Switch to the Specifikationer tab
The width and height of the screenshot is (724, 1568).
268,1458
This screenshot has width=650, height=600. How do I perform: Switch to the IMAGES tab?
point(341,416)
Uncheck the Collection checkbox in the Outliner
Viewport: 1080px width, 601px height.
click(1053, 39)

━━━━

TASK PROMPT: Write out, please, all of the material above exactly as written.

ANSWER TO THE EXERCISE:
Switch to the Specifikationer tab
The width and height of the screenshot is (724, 1568).
268,1458
This screenshot has width=650, height=600. How do I perform: Switch to the IMAGES tab?
point(341,416)
Uncheck the Collection checkbox in the Outliner
Viewport: 1080px width, 601px height.
click(1053, 39)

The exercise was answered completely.